Я не спешил. Спешить мне было некуда. И причиной тому было простое объяснение — я умер, и время умерло вместе со мной. Траурный колокол оплакивал меня. Остановившись, я присмотрелся к фигурам более внимательно. Ничего нового я не увидел.

Я закрыл глаза и спустя какое-то время открыл их снова. Как я и ожидал, на этот раз хаос первого впечатления исчез. Как и любая картина, все окружающее меня со второго, более спокойного и осмысленного взгляда стало понятным и четким. Это как кристалл — сначала ты видишь брызги блеска, затем ты понимаешь его прозрачность и уж только после этого ты начинаешь видеть четкую структуру граней, которая и есть основа и блеска, и прозрачности.

Фигуры из тумана на самом деле стояли не беспорядочно, а образовывали замкнутый круг. Фигуры не были живыми. Кому-то, видимо, просто захотелось украсить это забытое место, и он создал из тумана человеческие образы с ангельскими крыльями и расставил их в круг. И печальный колокол, словно у меня в груди: «Бом… Бом-м-м… Бом… Бом-м-м…»

Дорога вела меня внутрь этого круга. Руки фигур действительно указывали в разных направлениях, но все они при этом были обращены к центру круга — там был источник печали. Лиц фигур я по-прежнему не видел, но, странное дело, я чувствовал скорбь, которую они выражали. Это было настоящее чувство, а не то, которое пытаются изобразить в застывшем камне. Эта скорбь была скорбью истины, и потому постепенно она передалась и мне.

Почувствовав эту скорбь, волк поднял тяжелую голову в небо, прикрыл мохнатыми веками выпуклые, горящие злым огнем глаза и мучительно завыл. Он давился своим мертвым воем. Вой выжигал его внутренности, но он не мог остановиться, скорбь была сильнее его.

Вместе с волком завыл и я. Искреннее чувство вместе со звуками колокола терзало мою холодную душу. Руки мои бессильно опустились. Мои доспехи стали слишком тяжелы для меня. Я почувствовал в своей груди лед чего-то чужого, того, что нес я все время своего существования. Острыми краями чужеродное тело разрезало меня изнутри. Больше сосуществовать с ним я не мог — с этого момента оно не желало жить во мне и теперь просто физически пожирало меня.

Я почувствовал боль — скорбь заставила меня вспомнить, что это такое. Я чувствовал, как внутри меня лопаются туго натянутые жилы, которые до того держали меня на земле и расправляли мне плечи, помогая сопротивляться тяжестям бытия.

Неожиданно я впал в бешенство. Я разозлился на себя, я разозлился на этот мир. Ненависть вскипала во мне. Это был защитный механизм. Ближние Горизонты проверяли меня на прочность. Делали они это различными способами. Только теперь я понял, что опасаться нужно не только прямых угроз, когда кто-то или что-то пытается раскроить тебе голову, а потом насытиться тем, что от тебя останется. Существа, населяющие Ближние Горизонты, были многолики и разнообразны, таковыми же были и опасности, которые исходили от них.

Неизвестные создания из тумана пытались вырвать из меня хребет. Они хотели пожрать ту силу, которая двигала мной. Они хотели, чтобы я просто упал рядом с ними, перекушенный пополам, воя и скорбя по тому, что все в моем прежнем существовании было не так.

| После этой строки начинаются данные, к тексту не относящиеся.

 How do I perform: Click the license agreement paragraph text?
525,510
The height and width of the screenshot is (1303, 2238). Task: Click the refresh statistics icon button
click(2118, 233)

Я буду лежать в состоянии столбняка, которым заразили меня скорбные лики тумана. Они будут медленно высасывать мое нутро, преисполняясь еще большим блаженством чистой скорби по всему тому, что только есть во всех мирах, которые сходятся в точке, имя которой Ближние Горизонты. И мрачный колокол будет сопровождать мои мучения.

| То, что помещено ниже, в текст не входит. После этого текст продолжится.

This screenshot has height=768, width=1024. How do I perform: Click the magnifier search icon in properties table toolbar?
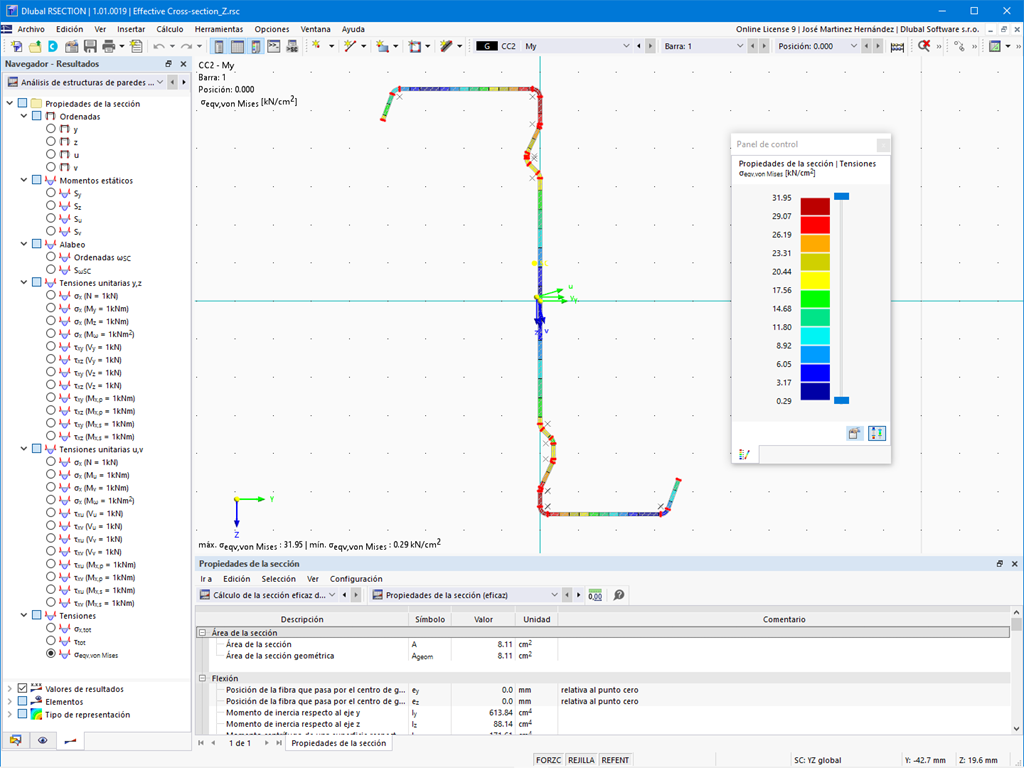tap(619, 595)
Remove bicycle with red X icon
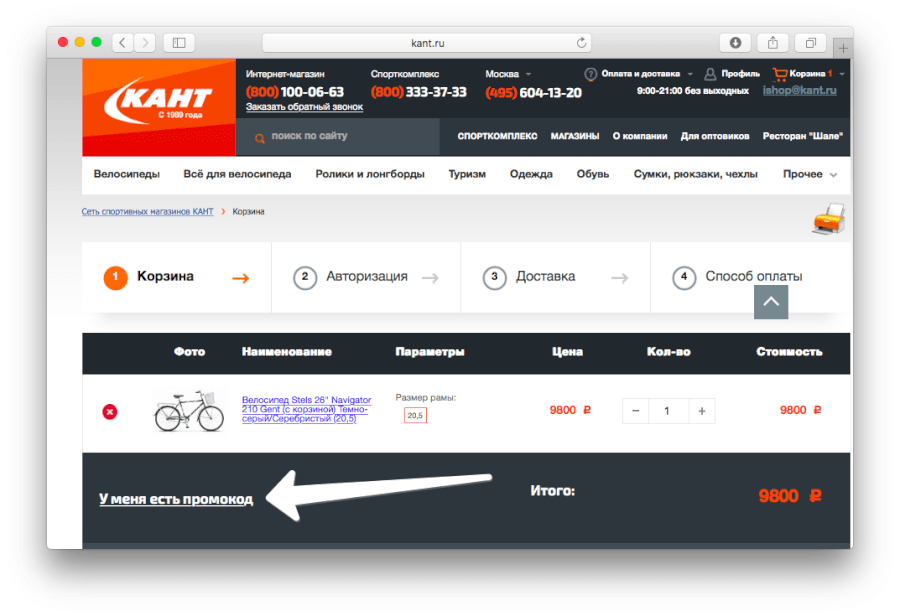900x616 pixels. pos(110,411)
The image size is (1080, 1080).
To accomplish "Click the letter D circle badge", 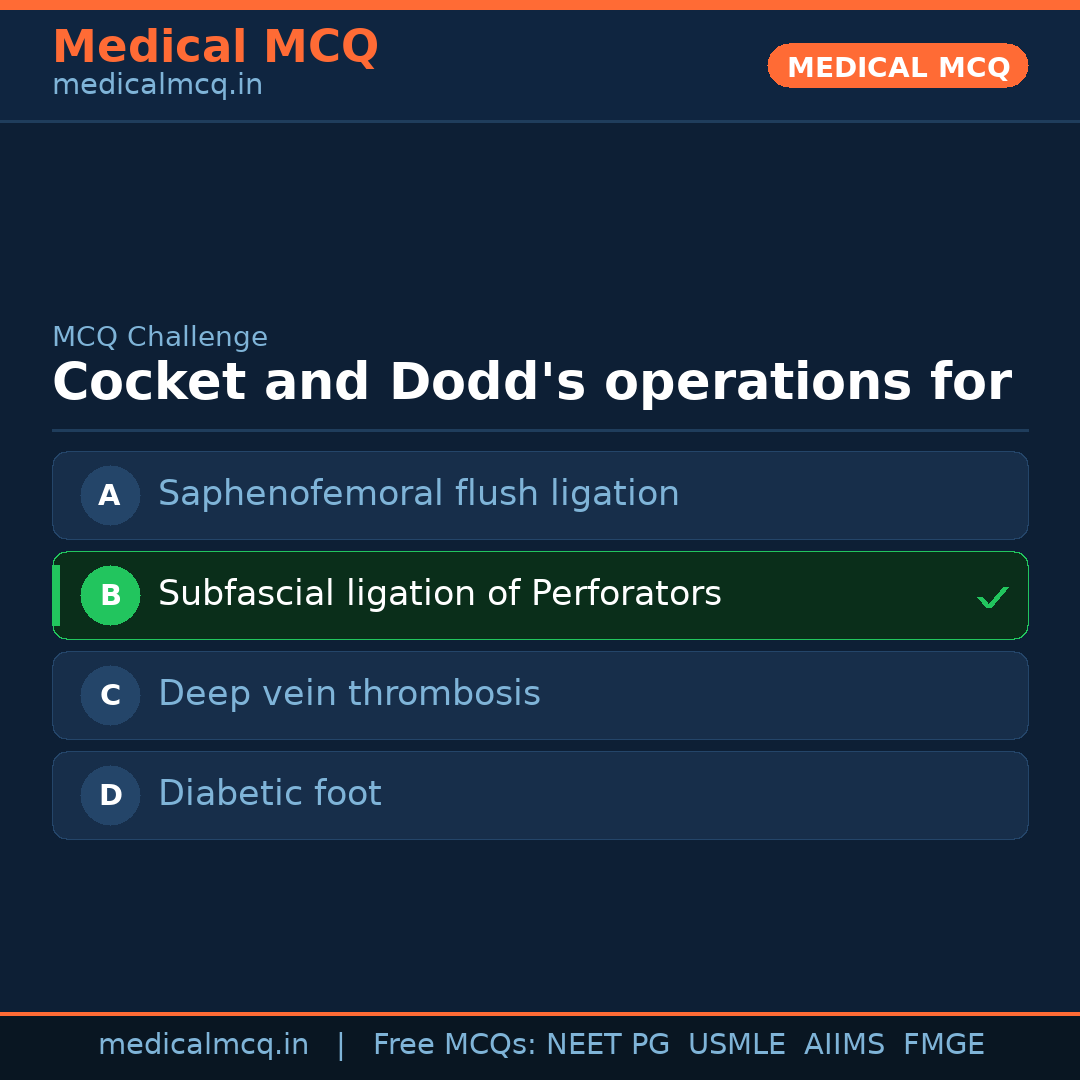I will [110, 795].
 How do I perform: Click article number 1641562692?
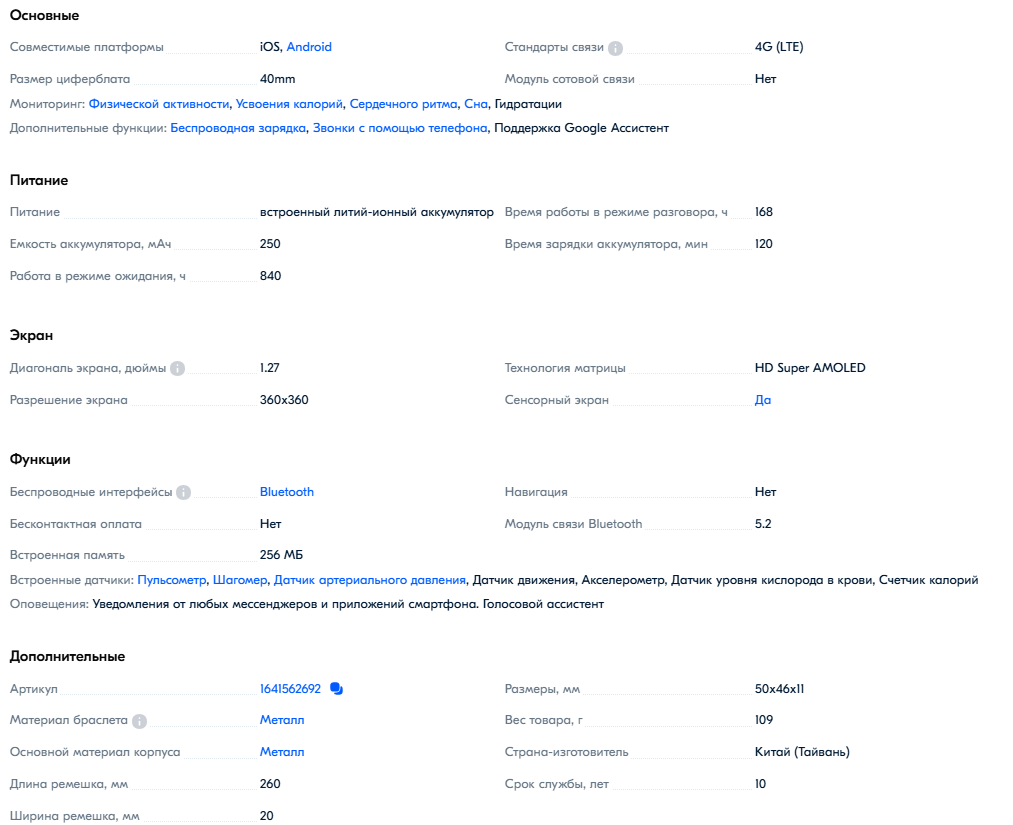(290, 689)
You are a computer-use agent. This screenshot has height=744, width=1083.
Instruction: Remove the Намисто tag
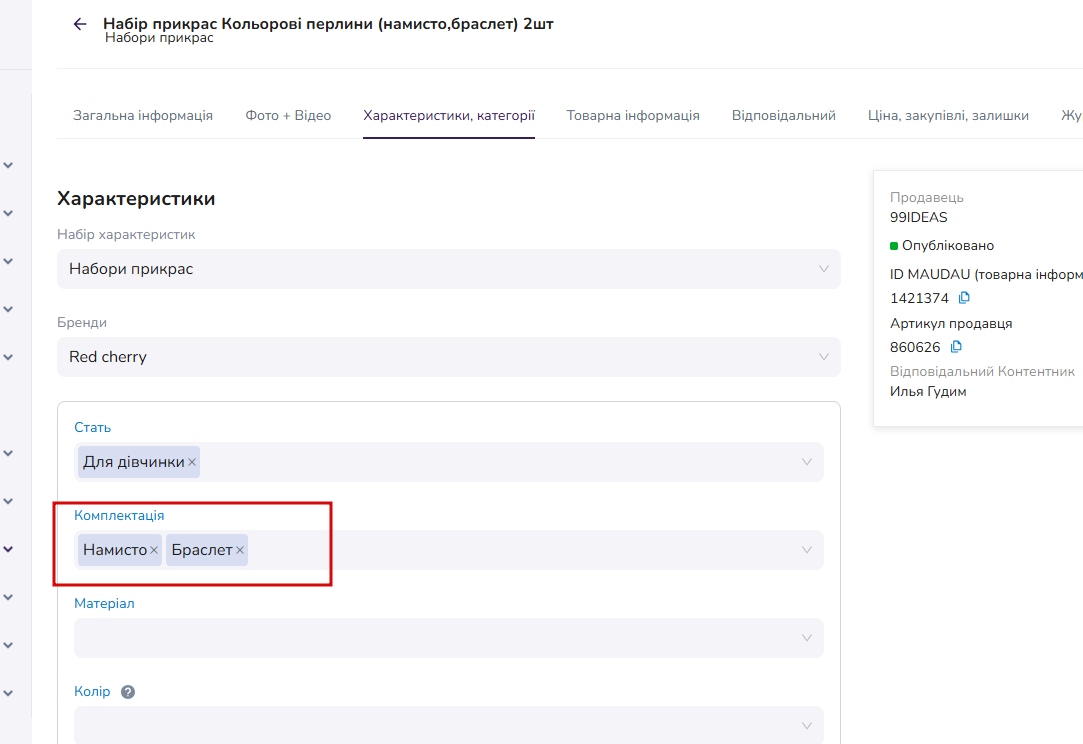tap(154, 550)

Я в бешенстве ударил раскрытой ладонью по воющей волчьей голове. Удар был сильным, серебряные брызги так и посыпались в разные стороны от его траурной шкуры. Вой оборвался всхлипом. Наступила гнетущая тишина, наполненная траурным боем, которую нужно было чем-то заполнить, и я решил заполнить ее действием.

Я рассек золотой дугой ближайшую от меня фигуру. Кошачий след с яростным шипением прошел сквозь плотный на первый взгляд туман, не причинив ему ни малейшего вреда. Бледный образ по-прежнему указывал в небеса, скорбя по тому, что творится под ними.

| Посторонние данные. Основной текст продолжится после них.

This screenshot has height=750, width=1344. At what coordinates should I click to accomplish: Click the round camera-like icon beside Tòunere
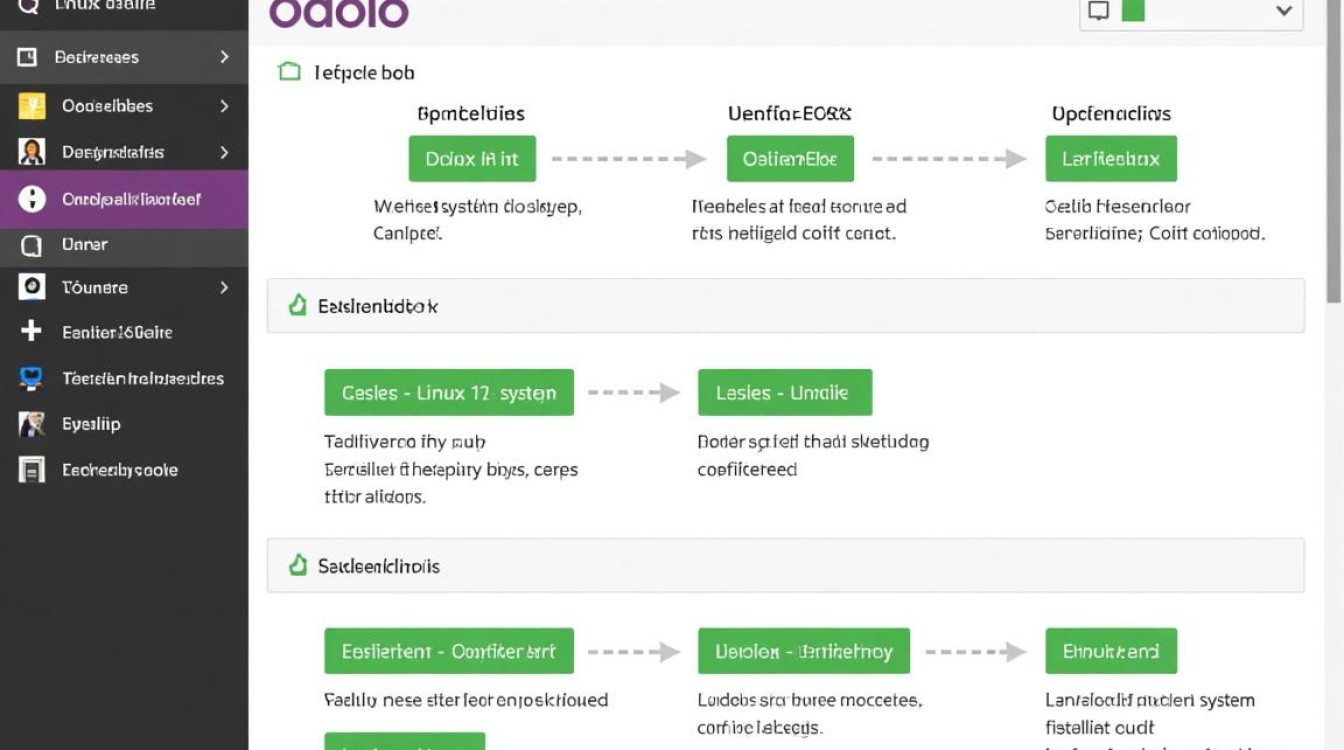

Я, не переставая, наносил ему удар за ударом, наслаждаясь разрезающим воздух шипением, от которого мерзкий холод у меня в груди становился менее болезненным. Я наносил удары в полную силу, но по сути дела я рубил воздух. Это было действие ради действия. Туман оставался всего лишь туманом — я не мог поразить то, что населяло туман, для того чтобы это сделать, мне пришлось бы в первую очередь разрубить на куски самого себя.